I laugh as I write this because I already have three articles lined up for August…so there will be months where there IS an article every Monday. Just not always. My commitment and desire to serve as a patient leader is not waning in any way—I just want to be honest with you, my loyal readers, that this mama needs to lighten the load and take a little self-imposed stress off my shoulders.

I started contemplating this a few months ago, and almost changed my mind this week about sharing, but it’s time. We had an AMAZING 6-year streak of constant new content. I’m excited to see what this coming year brings in the way of patient stories, research, and perspectives. Having extra time to work on articles will really allow me to do more special reports and expand my “IBD Motherhood Unplugged” and “Patient Experience” series.

Thank you for giving me so much to talk and write about, always. There are endless topics that need to be brought to the forefront and I love providing a platform for others to share their journeys and experiences with the community.
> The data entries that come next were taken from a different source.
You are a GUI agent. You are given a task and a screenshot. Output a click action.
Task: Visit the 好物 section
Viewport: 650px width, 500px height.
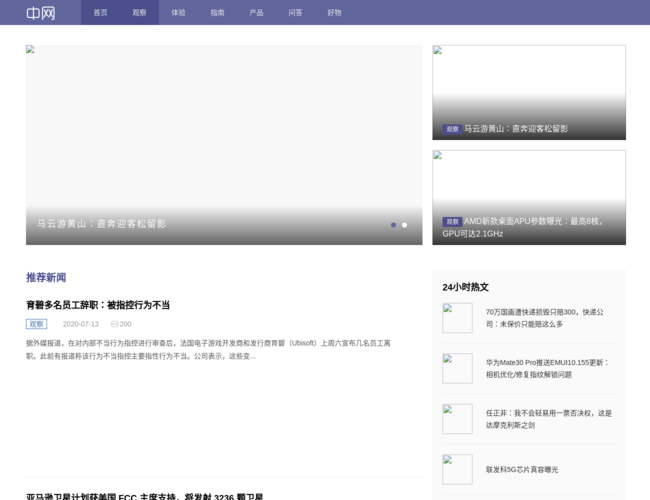(334, 13)
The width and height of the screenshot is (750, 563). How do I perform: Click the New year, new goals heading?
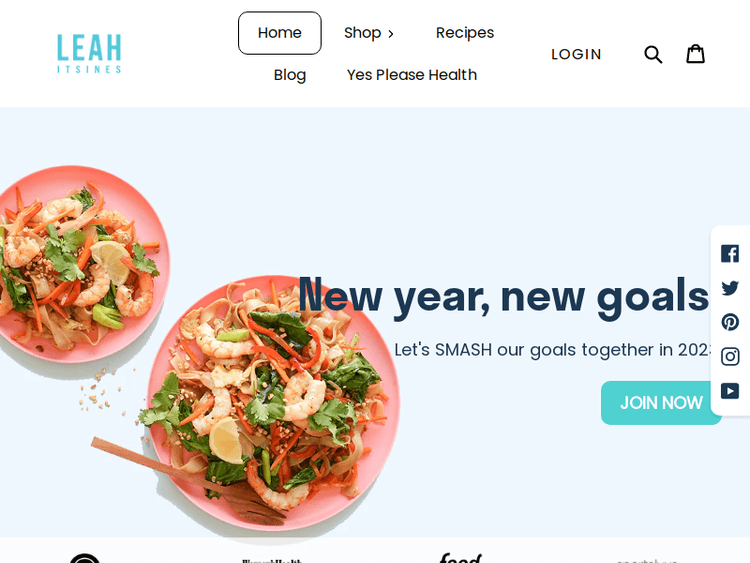coord(504,297)
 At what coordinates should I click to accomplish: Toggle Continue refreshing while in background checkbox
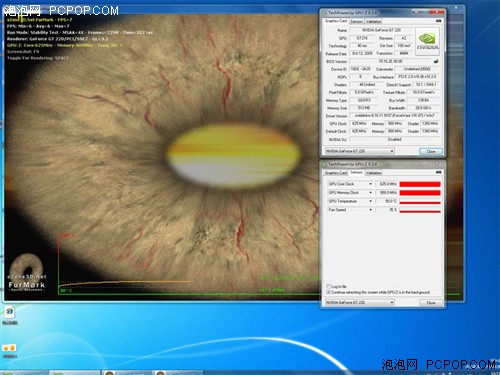pos(328,292)
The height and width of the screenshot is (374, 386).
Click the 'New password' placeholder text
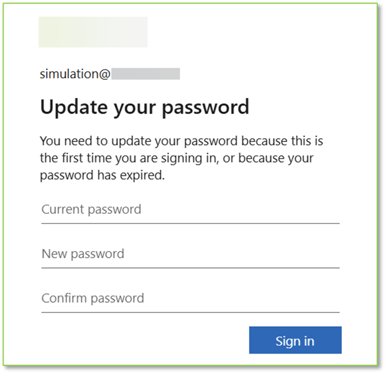pos(83,254)
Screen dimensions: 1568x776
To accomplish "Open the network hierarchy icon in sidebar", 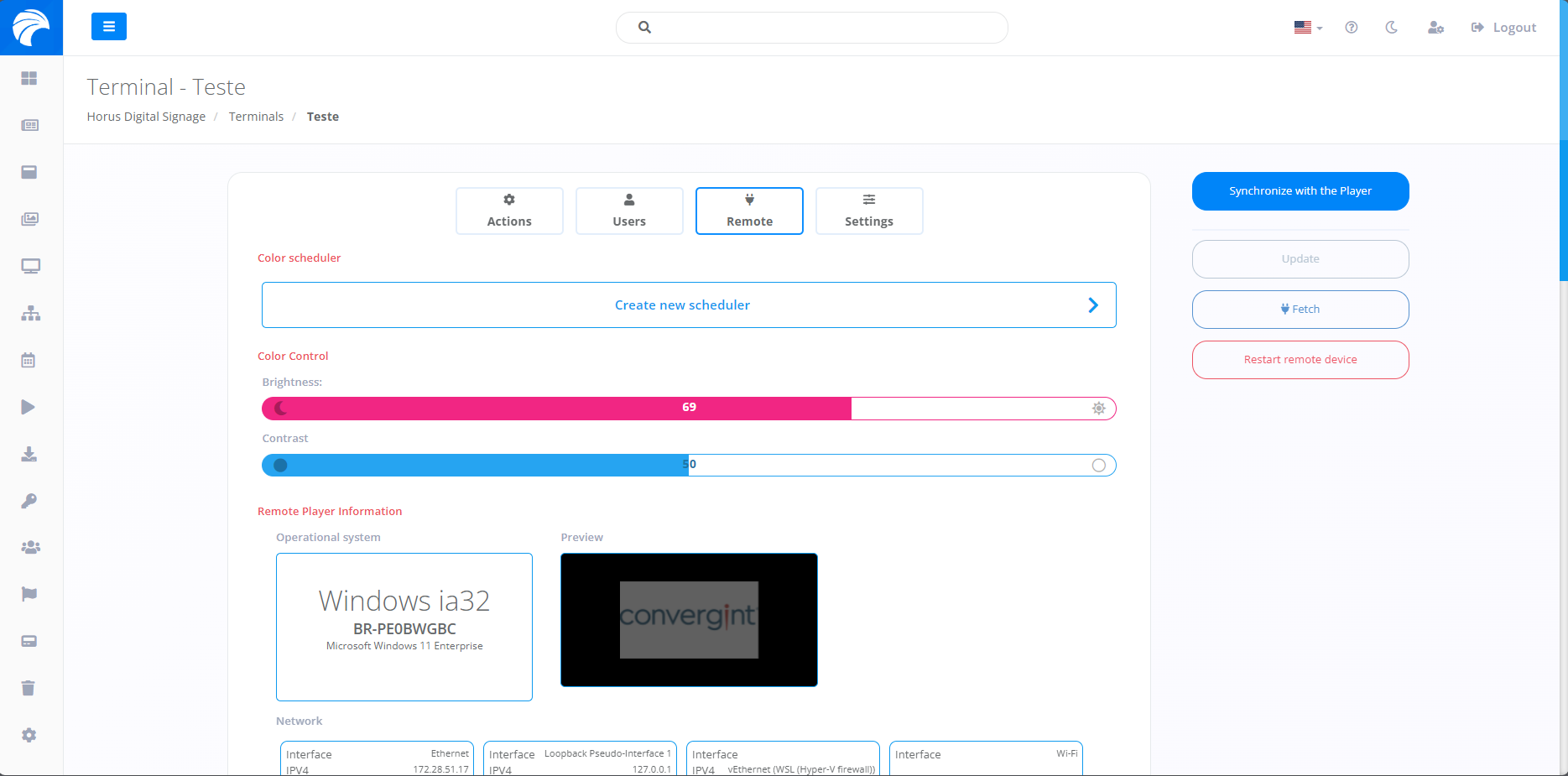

As always, please reach out if you have a story idea you want me to cover. Lights, Camera, Crohn’s has truly evolved from being a blog about my IBD experience to an award-winning and well-respected site that has highlighted hundreds of different patient stories and physician perspectives—and I love that. There’s no greater compliment then when I hear a gastroenterologist uses my blog to educate their patients.

Excited to see what 2022-2023 brings! Thanks for the love, support, and understanding and for making the first six years of Lights, Camera, Crohn’s what it was.